In the wake of this new legislation which many claim constitutes over-regulation which will hinder business, PWC conducted its annual survey of corporate directors on a range of topics from risk management to executive compensation and FCPA compliance. Risk management is in many ways a centerpiece of Dodd-Frank, while executive compensation has been a much discussed topic and FCPA compliance a key focus of the Department of Justice and the SEC. The results of the survey provide interesting insights into these issues.
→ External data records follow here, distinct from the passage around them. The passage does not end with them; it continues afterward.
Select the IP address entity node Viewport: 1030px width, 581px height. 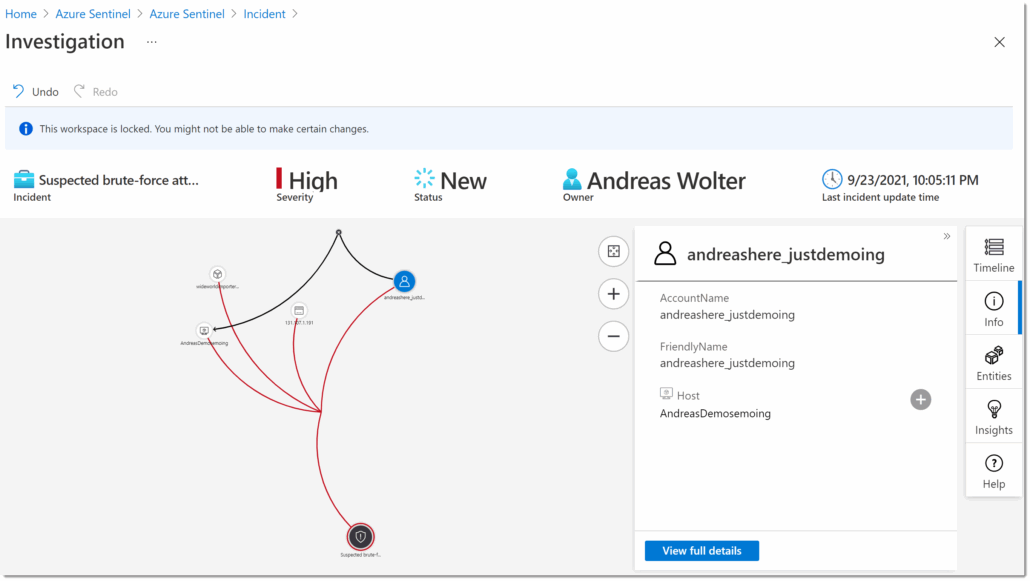point(299,311)
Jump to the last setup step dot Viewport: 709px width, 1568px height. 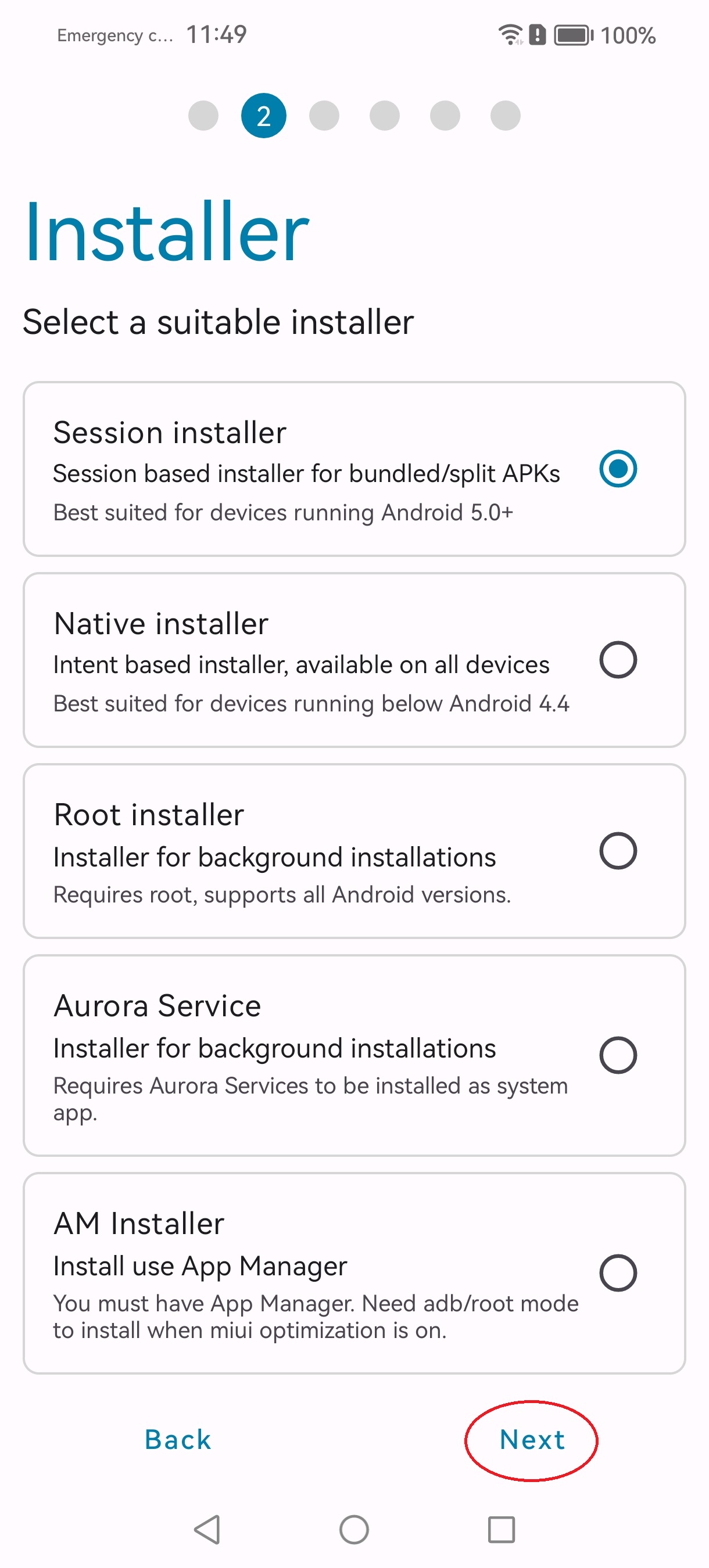506,116
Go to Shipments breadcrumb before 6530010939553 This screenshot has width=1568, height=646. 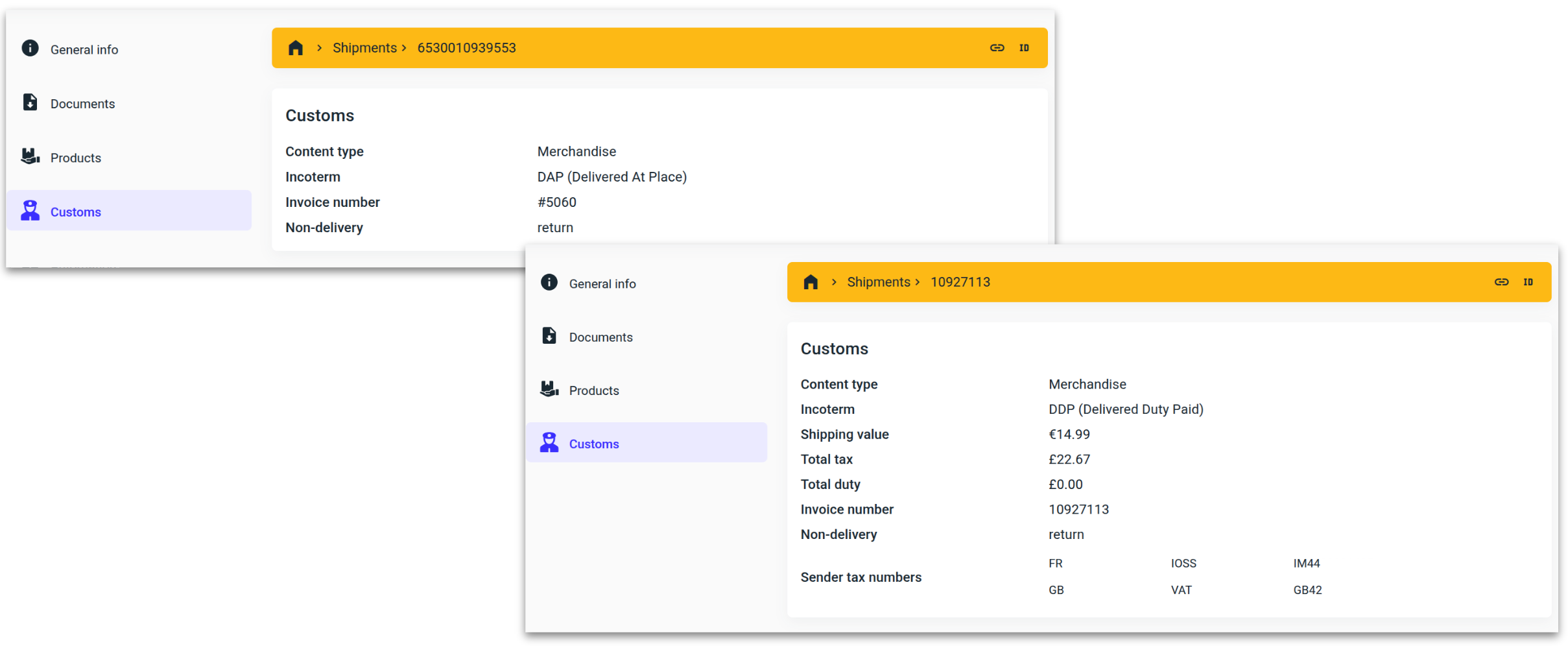(364, 48)
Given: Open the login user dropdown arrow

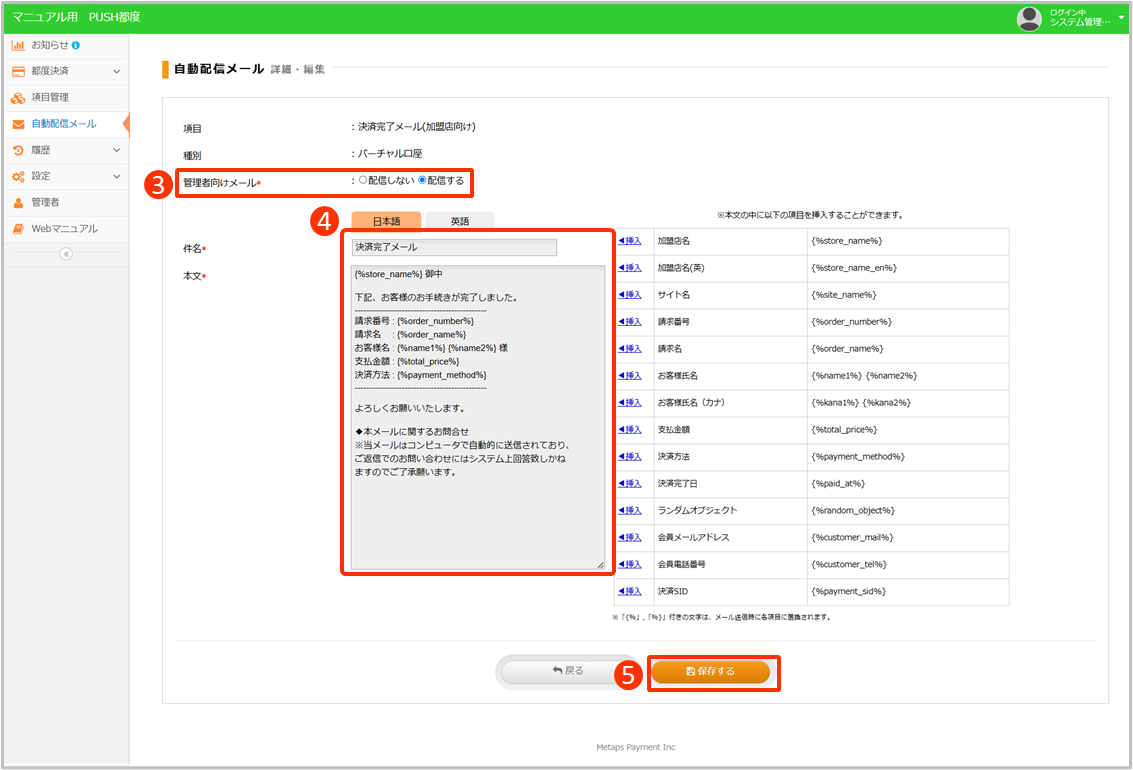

Those results include:
Board in general
• Over half of the directors indicated that more time and focus should be spent on risk management.
• Over 70% of the directors stated that they do not believe their board should have a separate risk committee, while 67% concluded that the board is very effective at monitoring risk management to mitigate corporate exposures.
• Over half of the directors stated that the board does not receive general and/or specific customer satisfaction research.
• Most directors stated that during the last 12 months the board had discussed an action plan that would outline steps the company would take if faced with a major crisis.
• Almost 80% of directors indicated that sustainability/climate change is already a major focus and no additional time on the question is required.
• Almost 90% of directors surveyed stated that no additional time is required on social responsibility issues because it is already a major focus.
Regulatory and compliance
• Almost 75% of the directors stated that compliance and regulatory issues are already a major focus and do not require more time.
• The top five items identified as “red flags” in signaling a director to step up his/her board involvement are: (1) a restatement of the financial statements; (2) charges or investigations; (3) management missing strategic performance goals; (4) an adverse 404 opinion; and (5) multiple whistle-blower incidents.
• Almost 25% of the companies involved in the survey do not have an FCPA compliance program.
• Significantly less than half of companies in the survey have an FCPA program which covers employees and agents, while almost 20% have a program limited to employees.
• 90% of the directors surveyed concluded that the board is very effective at standing up and challenging management when appropriate.
• 58% of directors stated that U.S. company boards are experiencing difficulty controlling the size of CEO compensation.
Effectiveness of board
• Only about 30% of directors concluded that the company had an effective board evaluation process.
• Over 81% of directors stated that the most important technique in ensuring that directors continue to be effective on the board is an effective evaluation process.
The survey results are available from PWC at www.pwcglobal.com.